What is expected:
Print the listing exactly as it stands. Skip every picture.

- - - - -

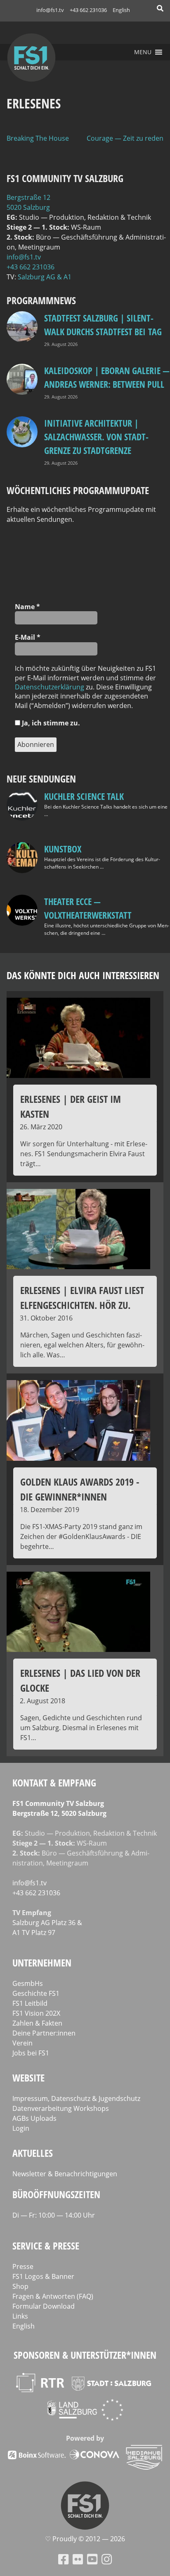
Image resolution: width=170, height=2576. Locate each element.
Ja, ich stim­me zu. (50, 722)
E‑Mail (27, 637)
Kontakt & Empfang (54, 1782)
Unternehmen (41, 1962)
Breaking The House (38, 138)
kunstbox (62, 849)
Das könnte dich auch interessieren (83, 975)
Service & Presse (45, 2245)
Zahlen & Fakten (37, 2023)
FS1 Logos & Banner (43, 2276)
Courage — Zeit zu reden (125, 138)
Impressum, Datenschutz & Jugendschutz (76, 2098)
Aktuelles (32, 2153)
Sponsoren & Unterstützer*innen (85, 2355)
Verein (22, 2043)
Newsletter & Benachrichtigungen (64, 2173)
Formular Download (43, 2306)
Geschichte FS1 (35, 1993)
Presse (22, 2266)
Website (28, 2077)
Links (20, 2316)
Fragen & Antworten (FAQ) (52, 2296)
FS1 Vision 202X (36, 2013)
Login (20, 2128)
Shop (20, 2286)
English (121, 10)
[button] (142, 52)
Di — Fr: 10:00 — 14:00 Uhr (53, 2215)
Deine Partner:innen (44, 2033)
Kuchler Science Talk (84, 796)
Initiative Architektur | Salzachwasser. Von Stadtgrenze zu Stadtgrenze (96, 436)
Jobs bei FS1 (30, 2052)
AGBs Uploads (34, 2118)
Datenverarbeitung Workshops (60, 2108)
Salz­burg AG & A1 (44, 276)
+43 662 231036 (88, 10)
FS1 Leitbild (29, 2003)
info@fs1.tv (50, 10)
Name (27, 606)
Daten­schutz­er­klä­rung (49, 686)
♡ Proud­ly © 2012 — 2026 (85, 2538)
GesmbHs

- - - - -

The answer:
Image resolution: width=170, height=2576. Locate each element.
Ja, ich stim­me zu. (50, 722)
E‑Mail (27, 637)
Kontakt & Empfang (54, 1782)
Unternehmen (41, 1962)
Breaking The House (38, 138)
kunstbox (62, 849)
Das könnte dich auch interessieren (83, 975)
Service & Presse (45, 2245)
Zahlen & Fakten (37, 2023)
FS1 Logos & Banner (43, 2276)
Courage — Zeit zu reden (125, 138)
Impressum, Datenschutz & Jugendschutz (76, 2098)
Aktuelles (32, 2153)
Sponsoren & Unterstützer*innen (85, 2355)
Verein (22, 2043)
Newsletter & Benachrichtigungen (64, 2173)
Formular Download (43, 2306)
Geschichte FS1 (35, 1993)
Presse (22, 2266)
Website (28, 2077)
Links (20, 2316)
Fragen & Antworten (FAQ) (52, 2296)
FS1 Vision 202X (36, 2013)
Login (20, 2128)
Shop (20, 2286)
English (121, 10)
[button] (142, 52)
Di — Fr: 10:00 — 14:00 Uhr (53, 2215)
Deine Partner:innen (44, 2033)
Kuchler Science Talk (84, 796)
Initiative Architektur | Salzachwasser. Von Stadtgrenze zu Stadtgrenze (96, 436)
Jobs bei FS1 (30, 2052)
AGBs Uploads (34, 2118)
Datenverarbeitung Workshops (60, 2108)
Salz­burg AG & A1 (44, 276)
+43 662 231036 (88, 10)
FS1 Leitbild (29, 2003)
info@fs1.tv (50, 10)
Name (27, 606)
Daten­schutz­er­klä­rung (49, 686)
♡ Proud­ly © 2012 — 2026 (85, 2538)
GesmbHs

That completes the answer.